Here are some additional random thoughts.
1. It has been suggested to me that there is a paucity of high quality ministerial students in our colleges. Therefore it might be useful to see if it is possible to appropriate existing material from sources such as Voice of Prophecy, Faith for Today, It Is Written, etc. It might be easier to rework these messages into worship service format than to start entirely from scratch. There was a time when Gary Patterson said that he was hoping to develop a repository of creative worship services. I believe this was when he was at Walla Walla College. What, if anything, he has done with this concept, I do not know. Another source of material might be the Creative Worship group in Lincoln, NE.
2. Crucial to the successful development of these kits would be a local coordinator at each participating campus. If this is not the Campus Chaplain, then who is it? If all the critical actors, such as the chaplain and professors and church pastor are too “maxed out” already, then it is hardly worth trying to start this enterprise. There must be a local champion who is fully committed to the success of the program.

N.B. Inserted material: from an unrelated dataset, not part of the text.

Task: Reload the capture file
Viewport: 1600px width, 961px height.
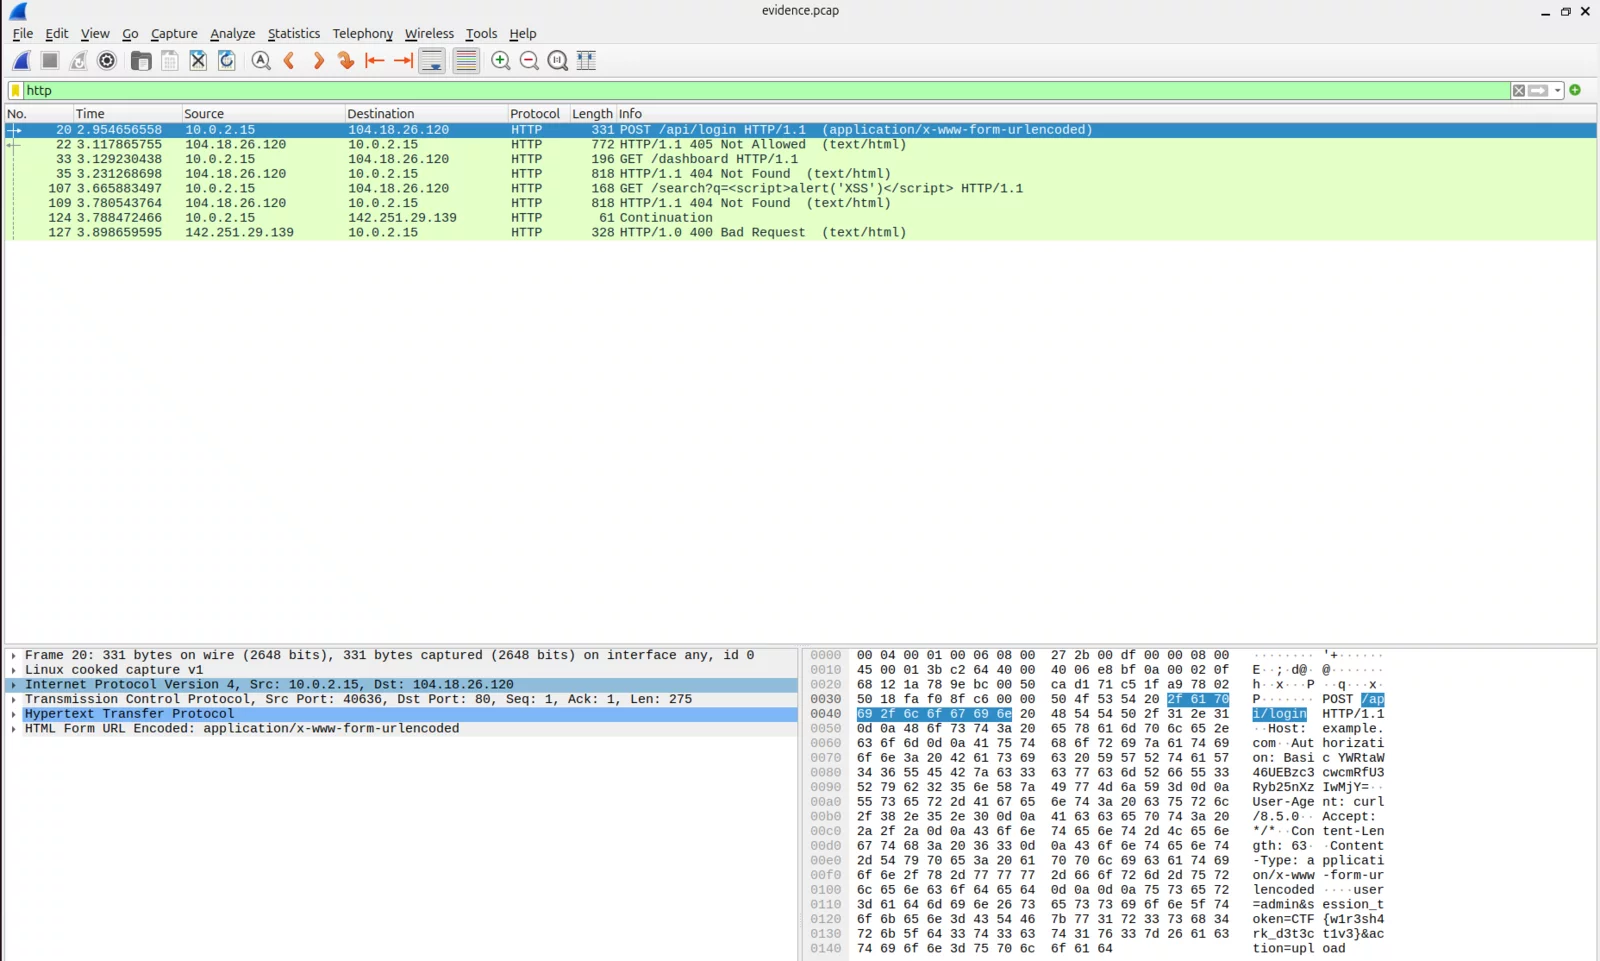Action: [227, 61]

3. It is also unknown at this time what the acceptability of these kits would be to local churches. Would they see the kits as a godsend or as an expensive doodad that would require too much effort to utilize? In order for this to work at the local church level, there would have to be a pastor or layman (or hopefully both) who would execute. I have a sense that in some (many?) churches the only people still attending are those members who will go to church regularly regardless of the quality of the worship service (Do they go to church to do penance?) and that all the people who care about quality have already left.
4. If it is possible to encourage a merger between Spectrum and Adventist Today, then it might also be possible to develop a publishing association for them that would oversee their book publishing, website oversight, Creative Worship kit manufacturing and marketing, etc. These two magazines are both of excellent quality, but have no trained business person managing the store. By combining enough revenue-producing activities, it might be possible to have enough financial strength to have a business-trained CEO to manage the operations.
5. Chuck Scriven has suggested that our colleges might want to consider the addition of a course to be called The Practice of Church Community (also thanks to Leo Ranzolin). Since the development of a college curriculum is a process that makes the speed of glaciers seem like race cars, I suggest an experimental program with the following structure:
a. An experimental course would be offered for seniors with the title The Practice of Christian Community.
b. The course would give no credit and would require no tuition.
c. But -- the students would already be taking courses in their areas of major interest. Hopefully these courses would require senior projects of some sort -- papers, performances, artwork, whatever. If these senior projects could be combined with the PCC course, then the contributions of the students to the Creative Worship kits could be in partial fulfillment for the other, major course.